## Exercise
Reproduce the records below verbatim, beginning with the first line and ending with the line that contains "1918x915 pixels. tap(57, 371)", including both of those lines.

## Some records
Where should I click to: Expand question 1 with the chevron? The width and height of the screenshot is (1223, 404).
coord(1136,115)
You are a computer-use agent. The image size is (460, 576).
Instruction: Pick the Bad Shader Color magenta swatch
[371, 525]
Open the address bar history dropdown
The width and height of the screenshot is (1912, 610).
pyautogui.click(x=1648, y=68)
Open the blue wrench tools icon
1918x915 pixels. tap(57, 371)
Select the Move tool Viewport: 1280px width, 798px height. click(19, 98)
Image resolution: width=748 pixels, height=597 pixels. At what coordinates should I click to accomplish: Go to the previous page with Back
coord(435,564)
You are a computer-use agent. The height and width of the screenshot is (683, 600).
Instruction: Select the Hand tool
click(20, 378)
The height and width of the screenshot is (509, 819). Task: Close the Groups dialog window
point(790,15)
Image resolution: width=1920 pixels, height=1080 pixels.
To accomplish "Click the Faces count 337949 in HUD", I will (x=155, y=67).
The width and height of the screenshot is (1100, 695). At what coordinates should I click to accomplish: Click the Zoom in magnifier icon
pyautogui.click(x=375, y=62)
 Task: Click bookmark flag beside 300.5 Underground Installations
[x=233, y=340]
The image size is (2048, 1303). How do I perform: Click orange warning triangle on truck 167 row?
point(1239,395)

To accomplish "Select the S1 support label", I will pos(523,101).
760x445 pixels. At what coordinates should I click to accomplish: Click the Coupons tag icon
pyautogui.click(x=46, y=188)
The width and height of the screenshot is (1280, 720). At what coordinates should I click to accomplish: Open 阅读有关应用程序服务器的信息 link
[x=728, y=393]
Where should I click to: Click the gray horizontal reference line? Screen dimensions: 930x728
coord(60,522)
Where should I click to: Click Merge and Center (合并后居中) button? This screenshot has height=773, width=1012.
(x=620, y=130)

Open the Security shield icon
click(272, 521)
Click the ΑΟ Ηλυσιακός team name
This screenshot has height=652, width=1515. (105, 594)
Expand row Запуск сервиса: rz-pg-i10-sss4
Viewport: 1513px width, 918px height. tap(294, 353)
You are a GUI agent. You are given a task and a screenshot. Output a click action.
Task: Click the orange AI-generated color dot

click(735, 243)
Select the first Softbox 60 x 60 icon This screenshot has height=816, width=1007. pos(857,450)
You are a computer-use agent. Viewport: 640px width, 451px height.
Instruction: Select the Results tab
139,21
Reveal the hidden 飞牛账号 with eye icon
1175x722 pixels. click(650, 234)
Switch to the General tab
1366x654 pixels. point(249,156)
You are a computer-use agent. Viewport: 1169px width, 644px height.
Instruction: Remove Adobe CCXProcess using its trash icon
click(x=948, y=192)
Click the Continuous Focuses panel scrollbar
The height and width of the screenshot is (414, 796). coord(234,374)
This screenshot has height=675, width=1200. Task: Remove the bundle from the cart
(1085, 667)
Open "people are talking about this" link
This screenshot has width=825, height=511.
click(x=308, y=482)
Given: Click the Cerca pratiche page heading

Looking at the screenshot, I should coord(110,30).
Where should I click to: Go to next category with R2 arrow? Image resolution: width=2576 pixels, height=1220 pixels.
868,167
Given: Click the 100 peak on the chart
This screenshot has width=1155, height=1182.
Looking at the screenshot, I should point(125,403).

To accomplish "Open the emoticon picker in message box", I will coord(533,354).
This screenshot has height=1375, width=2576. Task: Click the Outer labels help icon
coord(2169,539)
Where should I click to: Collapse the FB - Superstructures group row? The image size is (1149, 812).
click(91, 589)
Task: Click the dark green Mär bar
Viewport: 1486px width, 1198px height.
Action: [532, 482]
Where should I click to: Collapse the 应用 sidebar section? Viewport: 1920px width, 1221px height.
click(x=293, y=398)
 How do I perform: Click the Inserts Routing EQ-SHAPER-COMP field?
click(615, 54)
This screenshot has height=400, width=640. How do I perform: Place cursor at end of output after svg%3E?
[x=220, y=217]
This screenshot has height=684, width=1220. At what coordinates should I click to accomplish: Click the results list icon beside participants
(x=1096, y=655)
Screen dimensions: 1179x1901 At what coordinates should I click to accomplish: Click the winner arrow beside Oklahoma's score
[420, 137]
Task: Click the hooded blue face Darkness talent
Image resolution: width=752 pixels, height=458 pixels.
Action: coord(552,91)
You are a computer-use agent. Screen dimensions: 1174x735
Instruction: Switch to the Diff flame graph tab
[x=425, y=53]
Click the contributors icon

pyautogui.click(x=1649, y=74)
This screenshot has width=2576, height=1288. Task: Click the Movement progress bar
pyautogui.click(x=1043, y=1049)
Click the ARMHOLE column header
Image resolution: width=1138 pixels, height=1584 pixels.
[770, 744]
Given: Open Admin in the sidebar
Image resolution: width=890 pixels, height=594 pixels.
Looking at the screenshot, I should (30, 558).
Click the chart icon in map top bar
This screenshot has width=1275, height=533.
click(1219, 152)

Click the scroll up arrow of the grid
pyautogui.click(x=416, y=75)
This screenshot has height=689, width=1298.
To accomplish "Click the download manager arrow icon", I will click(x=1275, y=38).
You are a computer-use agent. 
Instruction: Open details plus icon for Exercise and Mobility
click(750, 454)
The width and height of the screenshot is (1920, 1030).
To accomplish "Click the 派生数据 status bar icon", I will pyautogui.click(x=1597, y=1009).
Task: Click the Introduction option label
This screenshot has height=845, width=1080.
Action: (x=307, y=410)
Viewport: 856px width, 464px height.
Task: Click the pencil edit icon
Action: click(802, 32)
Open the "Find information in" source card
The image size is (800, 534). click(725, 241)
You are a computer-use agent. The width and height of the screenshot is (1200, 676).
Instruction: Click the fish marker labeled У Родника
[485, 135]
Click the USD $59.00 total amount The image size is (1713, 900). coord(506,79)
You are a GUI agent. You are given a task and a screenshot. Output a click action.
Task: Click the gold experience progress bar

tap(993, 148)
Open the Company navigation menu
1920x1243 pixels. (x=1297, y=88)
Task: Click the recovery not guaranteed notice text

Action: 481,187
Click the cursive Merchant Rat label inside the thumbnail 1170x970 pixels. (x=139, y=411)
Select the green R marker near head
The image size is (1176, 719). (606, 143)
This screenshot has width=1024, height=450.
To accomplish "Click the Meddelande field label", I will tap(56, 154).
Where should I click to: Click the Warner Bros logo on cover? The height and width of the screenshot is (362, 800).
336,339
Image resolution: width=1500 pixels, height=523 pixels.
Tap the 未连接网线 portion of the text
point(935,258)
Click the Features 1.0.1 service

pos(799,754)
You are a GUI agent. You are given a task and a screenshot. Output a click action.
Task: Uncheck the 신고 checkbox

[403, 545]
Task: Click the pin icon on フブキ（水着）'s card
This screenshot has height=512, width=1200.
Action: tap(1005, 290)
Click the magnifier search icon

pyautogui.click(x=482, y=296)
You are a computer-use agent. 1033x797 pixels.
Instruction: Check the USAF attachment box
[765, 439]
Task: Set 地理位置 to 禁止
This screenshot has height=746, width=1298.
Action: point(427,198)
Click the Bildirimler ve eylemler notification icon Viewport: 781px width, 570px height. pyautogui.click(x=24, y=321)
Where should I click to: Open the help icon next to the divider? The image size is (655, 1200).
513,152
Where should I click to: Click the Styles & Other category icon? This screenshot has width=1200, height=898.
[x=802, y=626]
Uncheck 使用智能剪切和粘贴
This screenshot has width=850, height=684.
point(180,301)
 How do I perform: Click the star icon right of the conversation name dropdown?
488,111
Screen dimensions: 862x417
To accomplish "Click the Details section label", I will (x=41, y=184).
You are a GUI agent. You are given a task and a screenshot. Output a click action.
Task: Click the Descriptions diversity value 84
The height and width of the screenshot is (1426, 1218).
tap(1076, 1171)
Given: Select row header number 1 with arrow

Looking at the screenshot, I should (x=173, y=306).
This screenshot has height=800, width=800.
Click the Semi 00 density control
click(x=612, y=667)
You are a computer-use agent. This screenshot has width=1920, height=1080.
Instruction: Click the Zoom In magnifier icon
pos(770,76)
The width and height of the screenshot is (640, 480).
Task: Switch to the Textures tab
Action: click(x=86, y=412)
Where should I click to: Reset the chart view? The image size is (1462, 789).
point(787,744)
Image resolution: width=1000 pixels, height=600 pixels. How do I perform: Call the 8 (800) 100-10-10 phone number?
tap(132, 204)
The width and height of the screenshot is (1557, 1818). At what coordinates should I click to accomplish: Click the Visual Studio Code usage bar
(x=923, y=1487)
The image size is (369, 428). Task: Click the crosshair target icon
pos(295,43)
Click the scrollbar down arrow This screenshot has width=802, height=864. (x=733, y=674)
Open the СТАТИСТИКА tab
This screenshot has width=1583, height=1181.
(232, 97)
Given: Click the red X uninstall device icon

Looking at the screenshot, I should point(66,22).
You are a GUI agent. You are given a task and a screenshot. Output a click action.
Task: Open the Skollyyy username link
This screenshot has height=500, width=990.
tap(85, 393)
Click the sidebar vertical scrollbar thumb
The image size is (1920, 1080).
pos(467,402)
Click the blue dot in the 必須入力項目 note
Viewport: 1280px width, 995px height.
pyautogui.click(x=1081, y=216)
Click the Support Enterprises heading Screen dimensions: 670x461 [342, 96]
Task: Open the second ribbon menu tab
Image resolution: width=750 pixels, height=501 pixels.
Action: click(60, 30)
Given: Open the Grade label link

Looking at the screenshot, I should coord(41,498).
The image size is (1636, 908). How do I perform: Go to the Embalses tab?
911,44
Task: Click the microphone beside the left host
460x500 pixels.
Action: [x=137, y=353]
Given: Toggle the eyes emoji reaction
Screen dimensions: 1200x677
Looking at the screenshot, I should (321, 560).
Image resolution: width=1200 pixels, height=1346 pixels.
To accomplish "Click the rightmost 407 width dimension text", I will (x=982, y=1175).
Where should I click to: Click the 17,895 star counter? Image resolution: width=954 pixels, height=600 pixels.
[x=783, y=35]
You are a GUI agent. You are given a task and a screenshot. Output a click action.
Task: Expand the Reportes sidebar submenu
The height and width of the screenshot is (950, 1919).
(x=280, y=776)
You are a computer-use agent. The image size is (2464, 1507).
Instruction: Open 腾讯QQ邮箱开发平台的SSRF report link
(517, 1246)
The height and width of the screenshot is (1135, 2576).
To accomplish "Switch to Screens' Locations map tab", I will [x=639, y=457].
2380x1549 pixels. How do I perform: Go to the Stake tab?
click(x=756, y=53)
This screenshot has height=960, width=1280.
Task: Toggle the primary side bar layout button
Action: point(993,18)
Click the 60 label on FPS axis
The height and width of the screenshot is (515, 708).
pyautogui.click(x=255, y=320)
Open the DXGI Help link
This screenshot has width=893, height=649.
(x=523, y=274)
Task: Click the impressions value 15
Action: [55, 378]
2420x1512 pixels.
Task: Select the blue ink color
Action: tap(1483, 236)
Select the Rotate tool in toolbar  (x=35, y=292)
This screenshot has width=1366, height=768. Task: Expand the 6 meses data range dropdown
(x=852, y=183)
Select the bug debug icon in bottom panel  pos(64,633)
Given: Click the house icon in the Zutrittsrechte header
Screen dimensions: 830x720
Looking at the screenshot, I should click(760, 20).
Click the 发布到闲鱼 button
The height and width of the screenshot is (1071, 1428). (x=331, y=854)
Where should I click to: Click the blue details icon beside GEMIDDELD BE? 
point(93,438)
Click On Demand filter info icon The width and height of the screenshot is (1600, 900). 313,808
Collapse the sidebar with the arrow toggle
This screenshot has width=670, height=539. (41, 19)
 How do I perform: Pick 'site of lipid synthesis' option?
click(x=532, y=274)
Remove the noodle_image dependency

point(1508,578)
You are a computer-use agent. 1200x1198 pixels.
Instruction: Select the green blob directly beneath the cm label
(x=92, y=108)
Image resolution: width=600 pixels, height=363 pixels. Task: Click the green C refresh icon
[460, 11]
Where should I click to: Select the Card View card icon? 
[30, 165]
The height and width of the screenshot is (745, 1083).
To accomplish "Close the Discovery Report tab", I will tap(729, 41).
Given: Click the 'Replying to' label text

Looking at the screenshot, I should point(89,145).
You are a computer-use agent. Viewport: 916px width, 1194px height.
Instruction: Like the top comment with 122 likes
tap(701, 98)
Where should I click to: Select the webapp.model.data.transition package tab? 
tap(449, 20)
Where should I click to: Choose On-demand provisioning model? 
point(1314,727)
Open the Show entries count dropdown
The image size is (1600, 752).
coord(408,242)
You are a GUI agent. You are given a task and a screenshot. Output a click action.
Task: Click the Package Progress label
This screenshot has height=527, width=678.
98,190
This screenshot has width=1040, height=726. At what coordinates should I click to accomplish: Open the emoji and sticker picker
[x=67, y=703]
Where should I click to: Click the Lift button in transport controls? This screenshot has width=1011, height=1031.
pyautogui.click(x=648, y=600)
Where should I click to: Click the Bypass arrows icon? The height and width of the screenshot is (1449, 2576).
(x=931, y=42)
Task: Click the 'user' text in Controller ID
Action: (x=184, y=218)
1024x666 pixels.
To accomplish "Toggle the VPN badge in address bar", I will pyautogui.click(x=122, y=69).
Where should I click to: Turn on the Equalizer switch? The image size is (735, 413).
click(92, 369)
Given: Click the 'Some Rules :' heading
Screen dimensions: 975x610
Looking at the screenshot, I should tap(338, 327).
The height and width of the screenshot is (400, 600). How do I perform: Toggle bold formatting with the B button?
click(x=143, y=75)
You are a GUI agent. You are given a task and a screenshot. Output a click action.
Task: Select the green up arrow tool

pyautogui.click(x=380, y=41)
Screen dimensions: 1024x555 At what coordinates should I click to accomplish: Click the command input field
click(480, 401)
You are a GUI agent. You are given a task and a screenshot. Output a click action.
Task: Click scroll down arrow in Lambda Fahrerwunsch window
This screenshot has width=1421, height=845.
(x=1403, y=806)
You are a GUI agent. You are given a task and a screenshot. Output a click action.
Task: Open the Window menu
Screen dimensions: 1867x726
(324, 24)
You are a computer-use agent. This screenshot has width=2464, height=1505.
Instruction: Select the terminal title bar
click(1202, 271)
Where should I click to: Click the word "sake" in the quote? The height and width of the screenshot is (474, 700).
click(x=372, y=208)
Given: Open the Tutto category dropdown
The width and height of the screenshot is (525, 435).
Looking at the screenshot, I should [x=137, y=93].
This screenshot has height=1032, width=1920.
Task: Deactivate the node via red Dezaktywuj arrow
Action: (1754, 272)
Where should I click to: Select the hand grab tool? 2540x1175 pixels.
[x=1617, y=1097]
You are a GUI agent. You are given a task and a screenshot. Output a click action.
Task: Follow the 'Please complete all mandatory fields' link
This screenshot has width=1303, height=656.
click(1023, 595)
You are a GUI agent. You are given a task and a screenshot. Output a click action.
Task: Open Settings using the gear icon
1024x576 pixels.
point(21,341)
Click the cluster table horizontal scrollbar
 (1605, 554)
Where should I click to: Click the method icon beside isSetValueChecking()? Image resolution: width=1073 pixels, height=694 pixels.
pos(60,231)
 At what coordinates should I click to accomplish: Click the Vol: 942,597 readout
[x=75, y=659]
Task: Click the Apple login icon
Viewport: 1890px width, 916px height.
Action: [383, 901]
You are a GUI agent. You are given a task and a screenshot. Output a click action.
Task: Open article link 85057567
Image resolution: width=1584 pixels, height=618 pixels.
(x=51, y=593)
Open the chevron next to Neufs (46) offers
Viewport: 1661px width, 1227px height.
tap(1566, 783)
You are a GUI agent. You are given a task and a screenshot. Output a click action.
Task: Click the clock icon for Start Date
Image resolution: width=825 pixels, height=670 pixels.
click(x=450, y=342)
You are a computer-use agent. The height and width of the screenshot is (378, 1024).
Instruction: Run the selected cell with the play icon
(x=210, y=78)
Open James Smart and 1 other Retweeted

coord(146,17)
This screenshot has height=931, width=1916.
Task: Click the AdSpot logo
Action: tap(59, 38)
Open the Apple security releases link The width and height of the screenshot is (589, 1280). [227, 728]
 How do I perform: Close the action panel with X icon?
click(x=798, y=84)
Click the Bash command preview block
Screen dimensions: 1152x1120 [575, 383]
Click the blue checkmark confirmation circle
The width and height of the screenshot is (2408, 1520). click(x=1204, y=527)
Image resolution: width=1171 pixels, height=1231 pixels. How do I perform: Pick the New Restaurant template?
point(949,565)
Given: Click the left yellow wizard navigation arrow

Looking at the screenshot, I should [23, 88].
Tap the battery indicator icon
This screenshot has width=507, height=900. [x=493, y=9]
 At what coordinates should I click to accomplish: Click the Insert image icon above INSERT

## Result below
Where should I click to: Expand question 1 with the chevron? The width and height of the screenshot is (1223, 404).
coord(1136,115)
You are a computer-use agent. The image size is (460, 576).
Instruction: Pick the Bad Shader Color magenta swatch
[371, 525]
Open the address bar history dropdown
The width and height of the screenshot is (1912, 610).
pyautogui.click(x=1648, y=68)
Open the blue wrench tools icon
1918x915 pixels. tap(57, 371)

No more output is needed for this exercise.